Azka merasa sulit untuk menelan salivanya, rasanya lidahnya tercekat apa yang dia ucapkan dengan mudahnya diputar balikkan oleh Zaira.


" Saya permisi pak" Zaira keluar tanpa menoleh


Azka mengumpat kesalahannya sendiri yang sudah berani-beraninya mengerjai isterinya dan alhasil kini dia sendiri yang kena batunya.


Zaira melangkah cepat menuju kelasnya dan tanpa sengaja ia menabrak seorang siswi kelas 11


" Sorry... sorry... sorry!" ucap Zaira


" Loe murid baru ya?" tanya siswi tersebut membuat Zaira tercengang dan menaikkan satu alisnya


" Ha?" Zaira nampak terkejut dengan pertanyaan itu namun sedetik kemudian ia berpikir mungkin sebaliknya siswi yang ada dihadapannya ini kelas 10 jadi tidak tahu tentang dirinya.


" Gue_?" belum sempat bicara siswi tersebut sudah memotong ucapannya


" Kalau jalan tuh pakai mata, dan ingat harus sopan dan hormat sama kakak kelas" ucap siswi yang sok galak membuat Zaira tertawa dalam hati.


Zaira semakin ingin tertawa geli saat melihat siswi tersebut yang masuk ke dalam kelas 11.
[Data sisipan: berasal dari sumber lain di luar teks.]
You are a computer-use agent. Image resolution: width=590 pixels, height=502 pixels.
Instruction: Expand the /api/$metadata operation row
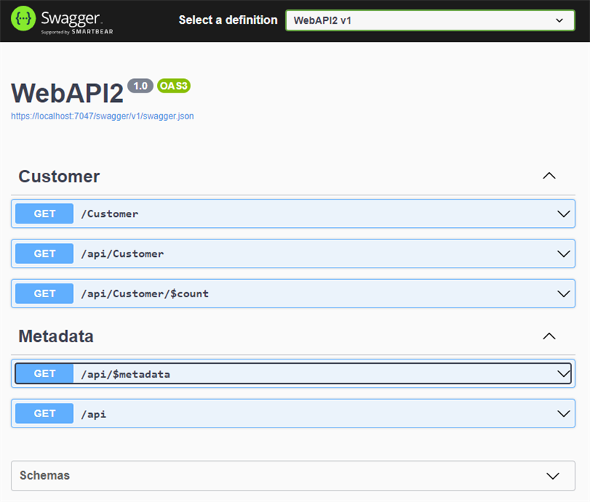tap(563, 373)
" Dia yang murid baru!" gumam Zaira lalu terkekeh dan kembali berjalan menuju kelasnya.


Sesampainya di kelas suasana menjadi heboh saat Zaira masuk ke dalam kelas.


" Selamat datang kembali Alzaira!" sapa teman sekelasnya


" Ih apa-apaan sih kalian?" Zaira terharu dengan sikap teman sekelasnya yang menyambut kedatangannya dengan berdiri berbaris di depan pintu dan mempersilahkan Zaira masuk


" Lebay tau!" ucap Zaira dengan mata yang sudah berkaca-kaca


" Kami senang Za loe sudah bisa masuk sekolah lagi!" ucap salah satu siswi sekelasnya


" Thanks ya Dara!" ucap Zaira seraya menyunggingkan senyumnya.


Bel berbunyi semua murid langsung duduk di bangku masing-masing. Zaira duduk bersama Lia sama seperti dulu, Mia dengan Indah dan Mona dengan Mita.


Senangnya ya bisa kumpul seperti ini lagi" ucap Mia dengan gembira


"Iya tapi sayang gue yang akan bergantian dengan Zaira. gue yang akan gak bisa sama-sama kalian kayak gini" ucap Lia sendu.


" Masih bisa kok, loe itu paling homeschooling cuma beberapa bulan aja apalagi perut loe gak begitu ketara kayak Zaira dulu yang memiliki body minimalis" ucap Mita membuat Zaira melotot.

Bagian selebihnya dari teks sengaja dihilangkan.